Welcome to the Vision Transformer Training and Inference repository! This project aims to provide training scripts for various pretrained vision transformers like Mask2Former and SegFormer. Additionally, we will implement different inference pipelines for these models.
Vision transformers have revolutionized the field of computer vision by leveraging the power of transformers for image processing tasks. This repository provides scripts to train and perform inference using state-of-the-art vision transformers like Mask2Former and SegFormer.
- Training Scripts: Easily train vision transformers on your custom datasets.
- Inference Pipelines: Perform inference using trained models.
- Customizable: Modify training parameters and augmentations to suit your needs.
- Preprocessing: Includes image preprocessing and augmentation techniques.

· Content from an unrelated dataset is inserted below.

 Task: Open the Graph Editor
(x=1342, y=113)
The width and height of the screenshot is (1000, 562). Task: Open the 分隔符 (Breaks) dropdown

To get started, clone the repository and install the required dependencies:
git clone https://github.com/jonleinena/mask2former.git
cd mask2former
pip install -r requirements.txtTo train a model, use the train.py script. You can specify various parameters such as dataset path, image size, model name, and more.
python3 train.py --dataset_path /path/to/dataset --img_size 1024 1024 --model_name_or_path facebook/mask2former-swin-small-ade-semantic --output_path weights --learning_rate 0.0001 --epochs 10Inference scripts will be added soon. Stay tuned!
- Implement training script for Mask2Former
- Implement training script for SegFormer
- Add inference pipeline for Mask2Former
- Add inference pipeline for SegFormer
- Add support for more vision transformers
- Improve documentation and add examples
It's still early stage so no contributions asked. Maybe will open up space for them in the future.
This project is licensed under the MIT License. See the LICENSE file for details.